Nearly 950,000 homes and businesses were without power in Florida, Alabama, the Carolinas and Georgia on Thursday.
The number of people in emergency shelters was expected to swell to 20,000 across five states by Friday, said Brad Kieserman of the American Red Cross.
|Homes destroyed by Hurricane Michael are shown in this aerial photo in Mexico Beach [Chris O’Meara/AP Photo]|
At Jinks Middle School in Panama City, near Mexico Beach, the storm peeled back part of the gym roof and tore off a wall. A year ago, the school welcomed students and families displaced by Hurricane Maria in Puerto Rico.
“I have had employees going to the communities where our kids live, going door to door and checking,” said Principal Britt Smith told Reuters by phone. “I have been up since 3:30 or 4am emailing and checking on staff to see if they are safe. So far, everybody seems to be very safe.”

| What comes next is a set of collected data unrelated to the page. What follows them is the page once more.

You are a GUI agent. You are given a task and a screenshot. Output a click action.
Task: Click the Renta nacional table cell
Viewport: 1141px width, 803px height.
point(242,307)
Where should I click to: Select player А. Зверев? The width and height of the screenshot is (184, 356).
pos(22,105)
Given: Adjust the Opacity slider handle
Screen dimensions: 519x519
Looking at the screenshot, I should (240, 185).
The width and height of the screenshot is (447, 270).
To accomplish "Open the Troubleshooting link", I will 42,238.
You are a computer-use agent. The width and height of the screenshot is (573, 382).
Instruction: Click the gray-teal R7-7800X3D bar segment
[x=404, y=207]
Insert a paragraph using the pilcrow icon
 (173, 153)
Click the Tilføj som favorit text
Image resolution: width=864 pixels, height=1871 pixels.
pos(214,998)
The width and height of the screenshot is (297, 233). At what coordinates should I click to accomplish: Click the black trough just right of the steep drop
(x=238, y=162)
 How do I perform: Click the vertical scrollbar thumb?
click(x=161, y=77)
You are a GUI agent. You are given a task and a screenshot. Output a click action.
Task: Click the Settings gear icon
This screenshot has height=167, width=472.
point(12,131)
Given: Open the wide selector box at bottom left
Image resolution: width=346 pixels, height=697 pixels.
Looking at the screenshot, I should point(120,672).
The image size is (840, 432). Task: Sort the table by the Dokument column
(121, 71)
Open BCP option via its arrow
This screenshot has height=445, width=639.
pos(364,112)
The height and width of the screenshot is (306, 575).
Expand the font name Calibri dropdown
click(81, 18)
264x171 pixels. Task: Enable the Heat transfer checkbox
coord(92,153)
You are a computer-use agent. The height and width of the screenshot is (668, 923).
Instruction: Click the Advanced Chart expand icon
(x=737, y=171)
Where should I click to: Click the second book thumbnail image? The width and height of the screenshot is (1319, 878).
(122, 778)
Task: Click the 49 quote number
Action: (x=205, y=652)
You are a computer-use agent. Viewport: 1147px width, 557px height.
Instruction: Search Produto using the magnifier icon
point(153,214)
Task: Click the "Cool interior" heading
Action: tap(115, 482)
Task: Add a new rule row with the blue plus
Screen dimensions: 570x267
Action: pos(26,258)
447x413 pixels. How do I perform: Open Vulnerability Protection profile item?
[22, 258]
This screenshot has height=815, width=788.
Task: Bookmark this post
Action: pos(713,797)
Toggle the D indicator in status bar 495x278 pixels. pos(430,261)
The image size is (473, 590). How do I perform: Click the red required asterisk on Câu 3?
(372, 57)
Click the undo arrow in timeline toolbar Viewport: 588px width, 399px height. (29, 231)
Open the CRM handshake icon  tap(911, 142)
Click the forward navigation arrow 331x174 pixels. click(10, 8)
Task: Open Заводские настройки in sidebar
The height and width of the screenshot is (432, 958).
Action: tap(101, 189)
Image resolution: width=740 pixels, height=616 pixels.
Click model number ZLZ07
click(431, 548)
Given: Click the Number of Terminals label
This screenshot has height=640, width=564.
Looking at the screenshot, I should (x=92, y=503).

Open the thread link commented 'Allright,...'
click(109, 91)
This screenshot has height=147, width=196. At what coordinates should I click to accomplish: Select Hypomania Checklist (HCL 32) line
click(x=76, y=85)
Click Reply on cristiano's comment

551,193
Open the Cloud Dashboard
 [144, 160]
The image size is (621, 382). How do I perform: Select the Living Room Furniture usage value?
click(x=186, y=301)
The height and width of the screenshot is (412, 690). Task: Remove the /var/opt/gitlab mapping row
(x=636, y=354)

Michael, the third-most powerful hurricane ever to hit the US mainland, continued its path northeast to with 80km per hour winds, bringing “life-threatening” flash flooding to Georgia and Virginia, the National Hurricane Center (NHC) reported.
Damage ‘way worse’ than expected
Florida Governor Rick Scott told the Weather Channel the damage from Panama City down to Mexico Beach was “way worse than anybody ever anticipated”.
Michael pummeled communities across the Panhandle and turned streets into roof-high waterways.
About 32km south of Mexico Beach, floodwaters were more than 2.1 metres deep near Apalachicola, a town of about 2,300 residents, hurricane centre chief Ken Graham said. Wind damage was also evident.
“Our biggest thing is the downed lines and the downed trees,” said Apalachicola Mayor Van Johnson.
|People cut away a tree that’ll on a vehicle in the aftermath of Hurricane Michael in Panama City[Gerald Herbert/AP Photo]|
Brad Rippey, a meteorologist for the US Agriculture Department, said Michael severely damaged cotton, timber, pecans and peanuts, causing estimated liabilities as high as $1.9bn and affecting up to 1.5 million hectares.
Michael also disrupted energy operations in the US Gulf of Mexico as it approached land, cutting crude oil production by more than 40 percent and natural gas output by nearly one-third as offshore platforms were evacuated.
With a low barometric pressure recorded at 919 millibars, a measure of a hurricane’s force, Michael was the third strongest storm on record to hit the continental United States, behind only Hurricane Camille on the Mississippi Gulf Coast in 1969 and the unnamed Labor Day hurricane of 1935 in the Florida Keys.